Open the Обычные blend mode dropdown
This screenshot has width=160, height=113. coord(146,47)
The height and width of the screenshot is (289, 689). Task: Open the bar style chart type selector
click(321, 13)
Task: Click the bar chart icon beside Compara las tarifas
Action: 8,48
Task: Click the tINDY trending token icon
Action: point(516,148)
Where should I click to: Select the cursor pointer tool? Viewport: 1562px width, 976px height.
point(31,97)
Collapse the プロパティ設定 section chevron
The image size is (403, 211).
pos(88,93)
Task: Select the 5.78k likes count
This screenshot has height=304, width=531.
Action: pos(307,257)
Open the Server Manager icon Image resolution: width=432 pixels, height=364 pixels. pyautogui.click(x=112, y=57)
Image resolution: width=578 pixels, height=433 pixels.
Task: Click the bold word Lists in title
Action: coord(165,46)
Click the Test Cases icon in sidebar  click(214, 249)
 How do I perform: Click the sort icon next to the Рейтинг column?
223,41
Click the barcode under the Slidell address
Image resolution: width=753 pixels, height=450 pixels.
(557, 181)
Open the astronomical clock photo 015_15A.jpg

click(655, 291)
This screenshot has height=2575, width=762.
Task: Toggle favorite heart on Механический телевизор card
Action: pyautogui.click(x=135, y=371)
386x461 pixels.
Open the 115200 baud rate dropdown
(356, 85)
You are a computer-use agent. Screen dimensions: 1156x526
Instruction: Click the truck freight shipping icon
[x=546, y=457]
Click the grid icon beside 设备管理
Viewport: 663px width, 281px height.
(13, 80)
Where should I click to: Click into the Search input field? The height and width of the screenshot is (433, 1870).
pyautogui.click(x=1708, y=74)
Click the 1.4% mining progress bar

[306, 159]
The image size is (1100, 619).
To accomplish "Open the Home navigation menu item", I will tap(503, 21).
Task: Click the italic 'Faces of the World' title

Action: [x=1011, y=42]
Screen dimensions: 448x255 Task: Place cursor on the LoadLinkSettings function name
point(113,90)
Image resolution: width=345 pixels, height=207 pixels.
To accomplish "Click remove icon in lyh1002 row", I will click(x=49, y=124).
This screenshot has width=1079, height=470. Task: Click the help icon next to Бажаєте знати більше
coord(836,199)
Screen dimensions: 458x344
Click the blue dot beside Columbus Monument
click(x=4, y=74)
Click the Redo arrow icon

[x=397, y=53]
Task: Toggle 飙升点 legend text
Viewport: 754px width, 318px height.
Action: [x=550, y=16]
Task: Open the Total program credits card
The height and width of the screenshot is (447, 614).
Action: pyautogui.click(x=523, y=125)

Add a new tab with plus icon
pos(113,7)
□ □ □
## Exercise objective
Transcribe exactly, and only, the lines from the opening line of the records through the line containing "Click the Test".

## Result of the task
Open the Обычные blend mode dropdown
This screenshot has width=160, height=113. coord(146,47)
The height and width of the screenshot is (289, 689). Task: Open the bar style chart type selector
click(321, 13)
Task: Click the bar chart icon beside Compara las tarifas
Action: 8,48
Task: Click the tINDY trending token icon
Action: point(516,148)
Where should I click to: Select the cursor pointer tool? Viewport: 1562px width, 976px height.
point(31,97)
Collapse the プロパティ設定 section chevron
The image size is (403, 211).
pos(88,93)
Task: Select the 5.78k likes count
This screenshot has height=304, width=531.
Action: pos(307,257)
Open the Server Manager icon Image resolution: width=432 pixels, height=364 pixels. pyautogui.click(x=112, y=57)
Image resolution: width=578 pixels, height=433 pixels.
Task: Click the bold word Lists in title
Action: coord(165,46)
Click the Test Cases icon in sidebar  click(214, 249)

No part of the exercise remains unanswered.